Que duda cabe que las fiestas de Segovia son, con todo el cariño, las nuestras, pero no están incluidas entre las más rompedoras de las miles que jalonan todas las Españas, en el calor del verano que ya empieza a torturarnos. Para usted y para mí y, sobre todo, para mis hijas, en el límite de abandonar la adolescencia, son únicas e intransferibles. Ellas mismas aseguran con solemnidad que «son importantes para nuestra edad».
Son fiestas que, como en otras ciudades del entorno, se alejan del prototipo rural de peñas y calle. Aquí se pregunta ‘quien toca hoy’ para ver si nos cuadra y poco más, salvo, como les digo, la chavalada.
Hubo un tiempo en el que se intentó imitar lo que habían hecho en otras ciudades como Valladolid o Salamanca –que a su vez lo habían copiado del sur– para sacar las barras de los bares a la calle. Allí triunfó entre el personal y ha dado un vuelco a la implicación y ánimo de los vecinos y turistas.

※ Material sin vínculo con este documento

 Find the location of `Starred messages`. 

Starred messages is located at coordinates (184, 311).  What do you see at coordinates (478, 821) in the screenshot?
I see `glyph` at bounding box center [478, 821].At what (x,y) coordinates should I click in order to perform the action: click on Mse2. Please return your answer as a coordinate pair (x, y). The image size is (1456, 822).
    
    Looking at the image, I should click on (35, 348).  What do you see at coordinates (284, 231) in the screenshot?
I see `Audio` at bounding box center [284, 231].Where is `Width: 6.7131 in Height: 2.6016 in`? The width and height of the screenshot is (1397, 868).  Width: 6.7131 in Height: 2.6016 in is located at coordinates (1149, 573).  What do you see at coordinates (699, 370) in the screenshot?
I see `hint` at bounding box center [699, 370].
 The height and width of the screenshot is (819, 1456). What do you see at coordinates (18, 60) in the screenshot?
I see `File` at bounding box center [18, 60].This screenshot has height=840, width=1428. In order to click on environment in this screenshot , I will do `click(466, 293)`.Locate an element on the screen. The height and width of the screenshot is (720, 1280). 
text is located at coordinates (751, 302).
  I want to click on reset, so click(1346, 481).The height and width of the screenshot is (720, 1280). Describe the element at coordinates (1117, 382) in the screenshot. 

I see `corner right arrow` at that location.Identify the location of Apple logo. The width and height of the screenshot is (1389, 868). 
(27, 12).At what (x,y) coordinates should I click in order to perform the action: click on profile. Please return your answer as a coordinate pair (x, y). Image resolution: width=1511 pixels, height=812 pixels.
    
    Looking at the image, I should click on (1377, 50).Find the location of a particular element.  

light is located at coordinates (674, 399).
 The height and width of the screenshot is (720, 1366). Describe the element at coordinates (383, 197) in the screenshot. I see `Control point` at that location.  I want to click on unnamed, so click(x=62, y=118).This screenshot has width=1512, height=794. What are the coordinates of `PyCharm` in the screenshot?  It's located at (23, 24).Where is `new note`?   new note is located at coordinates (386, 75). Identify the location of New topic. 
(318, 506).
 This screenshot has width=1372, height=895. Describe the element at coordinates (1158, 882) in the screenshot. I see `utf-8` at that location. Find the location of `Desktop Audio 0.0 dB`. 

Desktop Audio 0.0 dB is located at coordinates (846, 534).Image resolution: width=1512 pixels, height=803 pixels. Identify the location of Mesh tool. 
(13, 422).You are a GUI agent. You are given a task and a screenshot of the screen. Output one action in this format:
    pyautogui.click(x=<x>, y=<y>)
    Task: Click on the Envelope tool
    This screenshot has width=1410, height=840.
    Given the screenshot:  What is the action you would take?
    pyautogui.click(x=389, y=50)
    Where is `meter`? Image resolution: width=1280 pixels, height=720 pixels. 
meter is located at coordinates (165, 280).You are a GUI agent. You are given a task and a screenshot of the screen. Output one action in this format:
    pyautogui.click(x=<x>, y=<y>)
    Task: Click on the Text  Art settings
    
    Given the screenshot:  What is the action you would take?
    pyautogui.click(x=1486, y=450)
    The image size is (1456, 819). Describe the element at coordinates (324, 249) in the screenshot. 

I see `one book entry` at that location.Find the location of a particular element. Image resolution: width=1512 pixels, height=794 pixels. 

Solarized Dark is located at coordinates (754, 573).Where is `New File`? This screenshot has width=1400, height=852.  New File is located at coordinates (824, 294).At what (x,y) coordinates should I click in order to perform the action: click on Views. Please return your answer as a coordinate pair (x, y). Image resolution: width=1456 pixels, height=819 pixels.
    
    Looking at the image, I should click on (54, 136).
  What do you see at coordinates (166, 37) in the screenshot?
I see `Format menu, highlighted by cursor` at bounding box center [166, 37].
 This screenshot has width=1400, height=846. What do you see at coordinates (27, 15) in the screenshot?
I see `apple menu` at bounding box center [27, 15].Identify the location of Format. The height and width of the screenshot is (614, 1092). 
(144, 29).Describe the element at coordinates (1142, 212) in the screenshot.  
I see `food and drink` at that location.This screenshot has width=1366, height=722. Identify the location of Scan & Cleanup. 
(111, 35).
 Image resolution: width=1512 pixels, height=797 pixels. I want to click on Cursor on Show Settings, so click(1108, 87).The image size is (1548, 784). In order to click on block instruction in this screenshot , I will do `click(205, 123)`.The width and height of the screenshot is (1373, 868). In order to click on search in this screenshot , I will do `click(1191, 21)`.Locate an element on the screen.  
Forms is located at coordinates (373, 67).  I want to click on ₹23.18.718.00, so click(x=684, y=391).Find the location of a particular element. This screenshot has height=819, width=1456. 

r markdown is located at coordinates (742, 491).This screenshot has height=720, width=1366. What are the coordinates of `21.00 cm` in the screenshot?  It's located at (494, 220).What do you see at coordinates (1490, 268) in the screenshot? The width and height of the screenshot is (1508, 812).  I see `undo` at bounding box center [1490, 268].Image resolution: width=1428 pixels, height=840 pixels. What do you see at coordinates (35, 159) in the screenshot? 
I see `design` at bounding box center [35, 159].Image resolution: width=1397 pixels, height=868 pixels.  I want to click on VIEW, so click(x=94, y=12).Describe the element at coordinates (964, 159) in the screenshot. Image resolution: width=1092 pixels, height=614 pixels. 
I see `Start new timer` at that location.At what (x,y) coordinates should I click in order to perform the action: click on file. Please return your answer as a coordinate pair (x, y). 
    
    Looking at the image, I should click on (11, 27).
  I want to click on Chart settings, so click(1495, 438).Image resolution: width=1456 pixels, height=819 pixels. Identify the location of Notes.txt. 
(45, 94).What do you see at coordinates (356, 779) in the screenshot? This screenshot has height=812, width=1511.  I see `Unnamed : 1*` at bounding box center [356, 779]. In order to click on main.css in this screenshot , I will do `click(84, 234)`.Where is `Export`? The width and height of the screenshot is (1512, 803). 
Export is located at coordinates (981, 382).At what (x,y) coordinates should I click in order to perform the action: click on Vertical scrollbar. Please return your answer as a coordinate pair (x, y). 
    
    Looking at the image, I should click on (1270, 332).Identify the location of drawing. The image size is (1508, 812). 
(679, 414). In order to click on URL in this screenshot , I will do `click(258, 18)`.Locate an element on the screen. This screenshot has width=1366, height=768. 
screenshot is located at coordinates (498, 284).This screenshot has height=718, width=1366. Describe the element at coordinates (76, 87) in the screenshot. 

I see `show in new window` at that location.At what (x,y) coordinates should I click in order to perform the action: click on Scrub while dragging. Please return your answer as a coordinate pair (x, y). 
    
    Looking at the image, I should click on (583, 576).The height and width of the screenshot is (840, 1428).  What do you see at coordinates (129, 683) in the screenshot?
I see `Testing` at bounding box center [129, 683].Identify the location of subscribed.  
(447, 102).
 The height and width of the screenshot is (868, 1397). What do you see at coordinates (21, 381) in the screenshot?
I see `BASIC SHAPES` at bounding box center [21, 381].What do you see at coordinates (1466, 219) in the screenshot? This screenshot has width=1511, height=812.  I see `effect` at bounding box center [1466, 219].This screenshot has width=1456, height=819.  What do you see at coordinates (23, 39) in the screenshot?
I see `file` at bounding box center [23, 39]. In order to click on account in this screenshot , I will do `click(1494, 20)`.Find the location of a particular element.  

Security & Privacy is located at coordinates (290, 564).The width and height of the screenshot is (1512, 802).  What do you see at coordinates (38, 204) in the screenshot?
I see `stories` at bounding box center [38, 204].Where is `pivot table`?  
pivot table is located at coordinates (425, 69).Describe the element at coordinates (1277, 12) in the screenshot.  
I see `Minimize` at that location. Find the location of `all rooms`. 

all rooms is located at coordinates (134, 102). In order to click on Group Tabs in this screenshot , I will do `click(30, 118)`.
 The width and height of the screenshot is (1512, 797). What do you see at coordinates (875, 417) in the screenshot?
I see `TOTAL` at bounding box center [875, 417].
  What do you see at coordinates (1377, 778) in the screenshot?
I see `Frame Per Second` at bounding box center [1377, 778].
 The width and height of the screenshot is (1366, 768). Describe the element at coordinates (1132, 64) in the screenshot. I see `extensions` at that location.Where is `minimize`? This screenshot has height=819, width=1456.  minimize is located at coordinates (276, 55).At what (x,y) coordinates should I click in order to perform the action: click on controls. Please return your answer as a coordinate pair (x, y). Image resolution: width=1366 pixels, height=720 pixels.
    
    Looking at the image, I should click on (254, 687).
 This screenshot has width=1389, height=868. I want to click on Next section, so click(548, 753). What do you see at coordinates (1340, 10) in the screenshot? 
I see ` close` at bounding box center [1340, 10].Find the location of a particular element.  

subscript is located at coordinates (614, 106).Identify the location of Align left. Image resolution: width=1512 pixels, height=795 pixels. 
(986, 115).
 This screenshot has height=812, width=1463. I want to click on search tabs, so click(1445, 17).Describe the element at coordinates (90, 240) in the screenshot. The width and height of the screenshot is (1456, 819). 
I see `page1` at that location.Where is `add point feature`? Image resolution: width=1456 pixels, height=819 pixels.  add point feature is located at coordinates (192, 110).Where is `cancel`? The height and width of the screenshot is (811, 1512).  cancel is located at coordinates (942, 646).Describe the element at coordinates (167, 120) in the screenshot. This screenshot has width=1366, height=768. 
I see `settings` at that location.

Pero en Segovia el asunto de tomarte una tapa en una barra callejera nunca se ha llegado a hacer. No ha prendido porque los hosteleros y el pueblo soberano han convenido que eso de estar a la intemperie mientras uno come en plato de plástico y bebe en un vaso de la misma condición, que es lo que suele ocurrir, como que no.
Miren que esto del chato y el pincho es una cosa seria y lo otro de una caseta en la calle es una performance, que envilece el arte de acudir a los bares. Que aquí somos de orden hasta para divertirnos.